Wisdom of the Fox gtf-1 Page 27
A couple of minutes later, the first rays of the rising sun touched the top of the tall watchtower that stood above the keep. The ghosts sounded frightened for an instant, then vanished back into whatever gloomy haunt was theirs while the sun ruled the sky.
"A new day," Gerin said to Duren. "This is the time for living men to go abroad in the world." He patted the boy's back, heartening him against the terror that fluttered with the ghosts.
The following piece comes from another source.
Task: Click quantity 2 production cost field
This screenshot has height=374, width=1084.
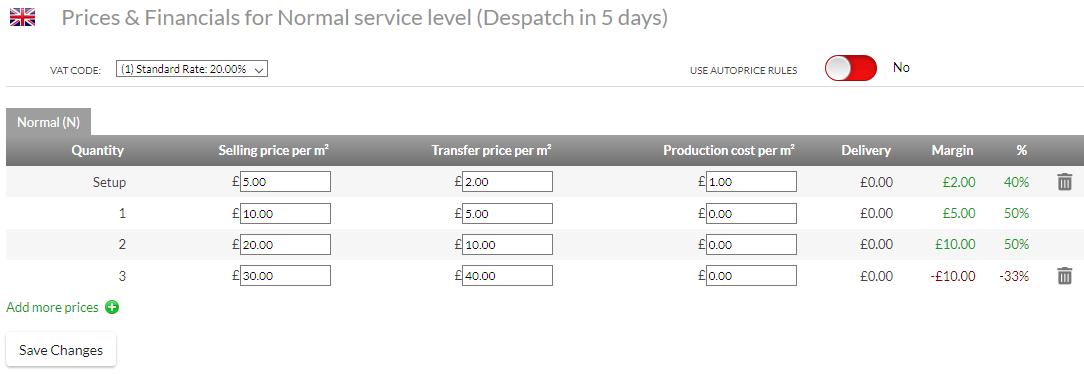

Van of the Strong Arm came out a few minutes later, whistling loudly but off-key. Smoke poured from windows and doorways as the cooks built up the fire to heat the morning porridge. Van squinted as a strand of smoke stung his eyes. "There ought to be a way to cook your food without smoking everyone who eats it as if he were a sausage," the burly outlander complained.
Gerin narrowed his eyes, too, but not at the smoke. There ought to be a way was a phrase that always set him thinking. Sometimes nothing came of it, but sometimes things did. He said, "Remember the newfangled footholders Duin the Bold came up with so he wouldn't go over his horse's tail if he tried to ride? Maybe we could find a new way to get rid of smoke, too."
"Remember what happened to Duin? He got himself killed with his newfangled scheme, that's what. Me, I'd sooner fight from a chariot any day." For all his wandering, for all the strange things he'd seen and done, Van remained at heart a profoundly conservative man.
Gerin had more stretch to him. "I think this business of riding to war will end up coming to something: a horse alone can cross terrain where a chariot can't go. But you have a special trouble there—where will you find a beast to bear your bulk?"
"I've never been small; that's a fact," Van said complacently. "From the rumbles in my belly, though, I'll be thin if I don't put something in there soon. They'll have bread and meat from last night to go with the porridge, won't they?"
"If they don't, they'll be looking for a new master by this time tomorrow," Gerin answered. Van clapped his big hands together and hurried back inside.
The morning proved busy. Gerin always kept someone in the watchtower. Life had been dangerous enough before the Trokmoi swarmed south over the Niffet. Now danger could come from any direction at any time. When the lookout's horn blew, men up on the palisade reached for their weapons; the gate crew got ready to pull up the drawbridge and defend Castle Fox against barbarians or men of Elabon.
But after he winded the horn, the watchman cried, " Tis but a single man approaching—a trader, by the look of him."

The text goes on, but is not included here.